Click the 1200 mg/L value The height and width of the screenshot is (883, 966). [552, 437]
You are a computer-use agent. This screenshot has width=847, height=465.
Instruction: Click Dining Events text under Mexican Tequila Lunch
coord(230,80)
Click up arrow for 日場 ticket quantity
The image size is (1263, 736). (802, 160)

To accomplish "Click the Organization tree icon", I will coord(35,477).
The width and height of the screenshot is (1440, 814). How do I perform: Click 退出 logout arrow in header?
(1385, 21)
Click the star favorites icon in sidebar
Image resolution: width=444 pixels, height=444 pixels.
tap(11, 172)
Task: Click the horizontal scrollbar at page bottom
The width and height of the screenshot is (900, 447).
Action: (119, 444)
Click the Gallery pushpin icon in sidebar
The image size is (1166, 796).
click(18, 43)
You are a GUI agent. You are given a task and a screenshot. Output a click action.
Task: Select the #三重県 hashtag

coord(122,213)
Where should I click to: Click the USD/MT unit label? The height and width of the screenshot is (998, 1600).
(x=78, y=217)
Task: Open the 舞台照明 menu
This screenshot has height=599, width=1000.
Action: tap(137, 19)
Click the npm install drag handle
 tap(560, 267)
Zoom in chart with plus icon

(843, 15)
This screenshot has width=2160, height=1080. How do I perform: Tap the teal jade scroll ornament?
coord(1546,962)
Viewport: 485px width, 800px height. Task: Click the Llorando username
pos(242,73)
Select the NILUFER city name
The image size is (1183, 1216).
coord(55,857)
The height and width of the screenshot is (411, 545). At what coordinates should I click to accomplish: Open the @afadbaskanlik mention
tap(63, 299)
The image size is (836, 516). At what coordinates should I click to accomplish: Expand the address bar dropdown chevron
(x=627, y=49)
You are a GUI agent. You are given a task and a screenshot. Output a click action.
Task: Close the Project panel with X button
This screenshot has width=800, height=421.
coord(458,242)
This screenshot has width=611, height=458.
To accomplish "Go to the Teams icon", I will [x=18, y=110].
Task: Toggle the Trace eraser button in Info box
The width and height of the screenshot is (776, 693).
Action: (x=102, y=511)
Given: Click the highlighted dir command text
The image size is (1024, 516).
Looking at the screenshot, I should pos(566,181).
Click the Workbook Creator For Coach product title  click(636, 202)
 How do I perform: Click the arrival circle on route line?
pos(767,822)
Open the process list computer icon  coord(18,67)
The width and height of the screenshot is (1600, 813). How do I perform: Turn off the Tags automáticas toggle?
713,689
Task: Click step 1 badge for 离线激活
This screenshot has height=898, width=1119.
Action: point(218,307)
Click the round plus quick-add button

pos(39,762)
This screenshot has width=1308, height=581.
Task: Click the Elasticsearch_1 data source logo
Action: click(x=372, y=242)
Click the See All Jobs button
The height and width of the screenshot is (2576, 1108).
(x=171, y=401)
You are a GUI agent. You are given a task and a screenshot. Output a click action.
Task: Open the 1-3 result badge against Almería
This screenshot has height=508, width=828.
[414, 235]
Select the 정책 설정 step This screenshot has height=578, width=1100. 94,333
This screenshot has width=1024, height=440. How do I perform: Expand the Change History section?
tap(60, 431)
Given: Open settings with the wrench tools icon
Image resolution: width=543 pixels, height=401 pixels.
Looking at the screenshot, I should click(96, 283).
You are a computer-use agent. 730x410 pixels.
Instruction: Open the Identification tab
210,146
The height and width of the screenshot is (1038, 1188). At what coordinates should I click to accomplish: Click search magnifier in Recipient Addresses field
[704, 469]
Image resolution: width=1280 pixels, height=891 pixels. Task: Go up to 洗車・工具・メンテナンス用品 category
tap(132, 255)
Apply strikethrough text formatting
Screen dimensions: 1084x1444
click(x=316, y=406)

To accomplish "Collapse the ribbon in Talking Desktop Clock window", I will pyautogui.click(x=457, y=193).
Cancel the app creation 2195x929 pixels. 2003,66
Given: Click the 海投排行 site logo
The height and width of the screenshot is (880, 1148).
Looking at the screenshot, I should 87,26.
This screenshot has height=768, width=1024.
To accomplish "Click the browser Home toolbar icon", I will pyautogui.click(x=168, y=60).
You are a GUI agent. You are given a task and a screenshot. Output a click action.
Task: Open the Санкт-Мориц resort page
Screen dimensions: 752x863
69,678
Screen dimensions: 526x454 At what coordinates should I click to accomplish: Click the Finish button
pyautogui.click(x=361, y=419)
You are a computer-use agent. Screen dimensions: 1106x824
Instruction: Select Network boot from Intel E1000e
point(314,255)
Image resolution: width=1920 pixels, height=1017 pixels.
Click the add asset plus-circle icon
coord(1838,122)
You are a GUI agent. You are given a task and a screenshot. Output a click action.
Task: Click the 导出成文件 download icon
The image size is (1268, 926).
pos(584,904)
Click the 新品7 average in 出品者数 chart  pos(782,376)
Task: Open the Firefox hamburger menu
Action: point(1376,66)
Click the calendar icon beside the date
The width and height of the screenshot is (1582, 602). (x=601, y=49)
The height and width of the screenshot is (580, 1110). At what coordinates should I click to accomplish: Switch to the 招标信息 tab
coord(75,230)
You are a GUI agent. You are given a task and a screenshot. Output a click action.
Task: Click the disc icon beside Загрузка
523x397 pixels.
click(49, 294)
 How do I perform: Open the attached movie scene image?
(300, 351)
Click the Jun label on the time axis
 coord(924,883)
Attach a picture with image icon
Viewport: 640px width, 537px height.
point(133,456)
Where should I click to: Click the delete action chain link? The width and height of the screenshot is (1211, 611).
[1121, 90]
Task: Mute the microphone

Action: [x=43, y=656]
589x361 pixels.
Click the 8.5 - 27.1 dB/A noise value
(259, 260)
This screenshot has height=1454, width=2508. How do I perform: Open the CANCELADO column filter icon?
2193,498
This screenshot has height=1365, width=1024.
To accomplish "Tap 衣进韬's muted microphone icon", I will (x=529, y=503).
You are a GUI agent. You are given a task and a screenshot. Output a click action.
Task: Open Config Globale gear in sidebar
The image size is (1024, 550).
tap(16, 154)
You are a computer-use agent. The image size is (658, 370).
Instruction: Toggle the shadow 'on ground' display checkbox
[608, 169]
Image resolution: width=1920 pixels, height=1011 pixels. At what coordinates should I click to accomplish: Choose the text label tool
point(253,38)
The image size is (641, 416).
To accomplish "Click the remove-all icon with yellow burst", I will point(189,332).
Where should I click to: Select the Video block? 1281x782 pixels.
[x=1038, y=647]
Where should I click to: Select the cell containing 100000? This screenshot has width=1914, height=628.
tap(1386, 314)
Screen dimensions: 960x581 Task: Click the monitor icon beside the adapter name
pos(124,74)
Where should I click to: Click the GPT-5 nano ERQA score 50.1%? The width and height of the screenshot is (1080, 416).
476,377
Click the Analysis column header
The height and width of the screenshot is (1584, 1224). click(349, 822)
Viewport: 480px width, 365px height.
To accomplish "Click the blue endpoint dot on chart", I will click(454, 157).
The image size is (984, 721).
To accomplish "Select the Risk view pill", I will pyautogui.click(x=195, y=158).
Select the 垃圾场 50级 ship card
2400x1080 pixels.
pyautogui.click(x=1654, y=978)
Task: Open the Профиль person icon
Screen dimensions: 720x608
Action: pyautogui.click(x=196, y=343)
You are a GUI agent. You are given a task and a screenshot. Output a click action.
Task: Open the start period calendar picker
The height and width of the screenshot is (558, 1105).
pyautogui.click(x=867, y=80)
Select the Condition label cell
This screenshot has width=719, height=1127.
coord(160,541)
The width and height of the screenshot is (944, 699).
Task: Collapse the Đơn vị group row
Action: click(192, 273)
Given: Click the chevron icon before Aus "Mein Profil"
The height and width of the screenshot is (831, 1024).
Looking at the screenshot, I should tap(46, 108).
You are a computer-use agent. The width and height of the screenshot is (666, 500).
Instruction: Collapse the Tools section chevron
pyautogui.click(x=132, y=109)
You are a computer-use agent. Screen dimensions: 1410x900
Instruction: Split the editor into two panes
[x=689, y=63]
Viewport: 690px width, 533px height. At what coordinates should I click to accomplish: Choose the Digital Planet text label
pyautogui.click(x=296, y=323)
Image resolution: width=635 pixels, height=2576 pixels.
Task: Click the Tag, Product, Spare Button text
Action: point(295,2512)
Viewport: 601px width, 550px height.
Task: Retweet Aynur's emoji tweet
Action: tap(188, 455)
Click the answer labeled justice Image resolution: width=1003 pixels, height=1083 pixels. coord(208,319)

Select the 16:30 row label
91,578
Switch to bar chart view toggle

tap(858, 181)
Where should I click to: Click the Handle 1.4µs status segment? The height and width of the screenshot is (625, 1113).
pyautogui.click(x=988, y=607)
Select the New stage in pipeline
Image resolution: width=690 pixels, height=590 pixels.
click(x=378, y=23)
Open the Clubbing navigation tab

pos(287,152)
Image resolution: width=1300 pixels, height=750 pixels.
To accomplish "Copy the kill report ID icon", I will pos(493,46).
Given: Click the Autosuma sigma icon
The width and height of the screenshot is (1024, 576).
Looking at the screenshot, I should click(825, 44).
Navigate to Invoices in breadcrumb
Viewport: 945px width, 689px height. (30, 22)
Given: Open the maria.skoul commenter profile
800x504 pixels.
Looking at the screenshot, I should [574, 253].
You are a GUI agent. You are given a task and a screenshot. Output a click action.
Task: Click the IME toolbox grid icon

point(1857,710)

■ ■ ■ ■ ■

*Your objective:* Could you find each line in the entries that contains the string "badge" and copy it?

*Task result:*
Task: Click step 1 badge for 离线激活
Task: Open the 1-3 result badge against Almería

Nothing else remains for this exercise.